As of the census of 2000, there were 55,641 people, 20,793 households, and 14,659 families residing in the county. The population density was 124 PD/sqmi. There were 24,449 housing units at an average density of 54 /mi2. The racial makeup of the county was 96.14% White, 2.02% African American, 0.35% Native American, 0.31% Asian, 0.02% Pacific Islander, 0.23% from other races, and 0.92% from two or more races. Hispanic or Latino of any race were 0.80% of the population.

There were 20,793 households, out of which 32.60% had children under the age of 18 living with them, 54.90% were married couples living together, 11.30% had a female householder with no husband present, and 29.50% were non-families. 24.90% of all households were made up of individuals, and 11.20% had someone living alone who was 65 years of age or older. The average household size was 2.48 and the average family size was 2.94.

In the county, the population was spread out, with 24.00% under the age of 18, 9.20% from 18 to 24, 29.40% from 25 to 44, 22.50% from 45 to 64, and 14.90% who were 65 years of age or older. The median age was 37 years. For every 100 females there were 103.30 males. For every 100 females age 18 and over, there were 101.90 males.
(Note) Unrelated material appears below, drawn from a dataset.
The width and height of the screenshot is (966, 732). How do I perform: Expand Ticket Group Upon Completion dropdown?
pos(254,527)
The median income for a household in the county was $39,551, and the median income for a family was $47,923. Males had a median income of $29,961 versus $19,412 for females. The per capita income for the county was $19,047. Approximately 14.90% of the population and 11.00% of families were below the poverty line, including 19.80% under the age of 18 and 11.50% over the age of 65.

===Religion===
According to the Association of Religion Data Archives County Membership Report (2000), St. Francois County is a part of the Bible Belt with evangelical Protestantism being the majority religion. The most predominant denominations among residents in St. Francois County who adhere to a religion are Southern Baptists (45.48%), Roman Catholics (14.94%), and Methodists (8.37%). There is also a small Orthodox Christian presence in the county, an example being Nativity of the Holy Virgin Mary Orthodox Church in Desloge.
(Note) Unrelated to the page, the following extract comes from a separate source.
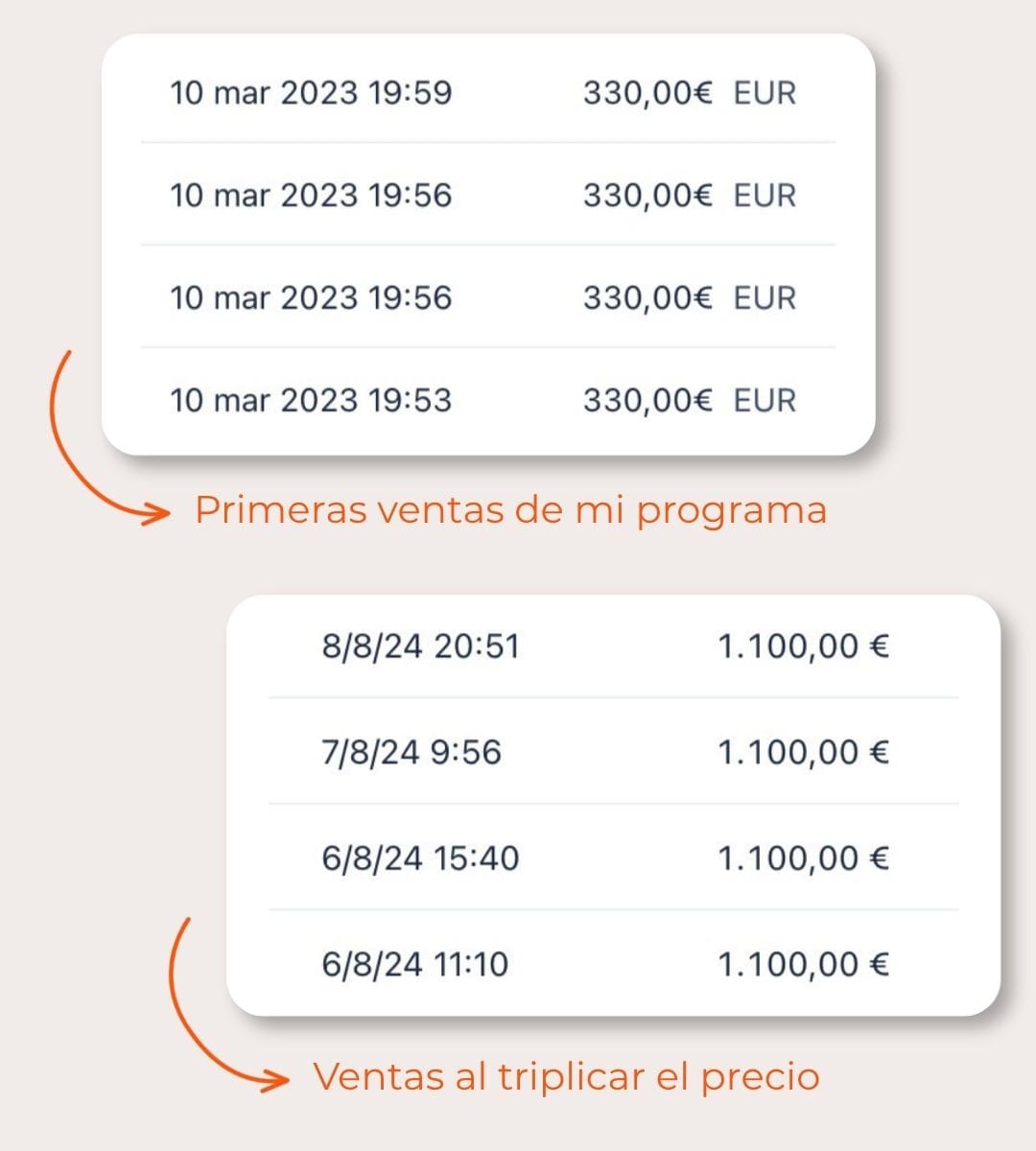Open the 19:56 transaction just below the 19:59 row
Screen dimensions: 1036x1151
488,195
Catholic Churches in the county are Immaculate Conception in Park Hills, St. Joseph in Farmington, St. Joseph in Bonne Terre, St. John in Bismarck, and St. Anne in French Village.
==Politics==

===Local===
The Republican Party predominantly controls politics at the local level in St. Francois County. Republicans hold all but two of the county's elected positions.

===State===
St. Francois County is divided into three legislative districts in the Missouri House of Representatives.

- District 115 — Currently represented by Bill Lucas (R-De Soto).

Missouri House of Representatives — District 115 — St. Francois County (2020)
| Party |  | Candidate | Votes | % | ±% |
|---|---|---|---|---|---|
|  | Republican | Cyndi Buchheit Courtway | 3,783 | 74.73% |  |
|  | Democratic | Cynthia Nugent | 1,272 | 25.13% |  |

Missouri House of Representatives — District 115 — St. Francois County (2018)
| Party |  | Candidate | Votes | % | ±% |
|---|---|---|---|---|---|
|  | Republican | Elaine Gannon | 3,211 | 98.14% |  |

Missouri House of Representatives — District 115 — St. Francois County (2016)
| Party |  | Candidate | Votes | % | ±% |
|---|---|---|---|---|---|
|  | Republican | Elaine Gannon | 3,010 | 68.63% | +3.40 |
|  | Democratic | Barbara Stocker | 1,196 | 27.27% | −2.98 |
|  | Libertarian | Charles Bigelow | 180 | 4.10% | +4.10 |

Missouri House of Representatives — District 115 — St. Francois County (2014)
| Party |  | Candidate | Votes | % | ±% |
|---|---|---|---|---|---|
|  | Republican | Elaine Gannon | 1,486 | 65.23% | +13.26 |
|  | Democratic | Dan Darian | 689 | 30.25% | −17.78 |
|  | Constitution | Jerry Dollar Jr. | 103 | 4.52% | +4.52 |

Missouri House of Representatives — District 115 — St. Francois County (2012)
| Party |  | Candidate | Votes | % | ±% |
|---|---|---|---|---|---|
|  | Republican | Elaine Gannon | 2,106 | 51.97% |  |
|  | Democratic | Rich McCane | 1,946 | 48.03% |  |

- District 116 — Currently represented by Dale Wright (politician) (R-Farmington). It consists of the southeastern section of the county, including part of Farmington.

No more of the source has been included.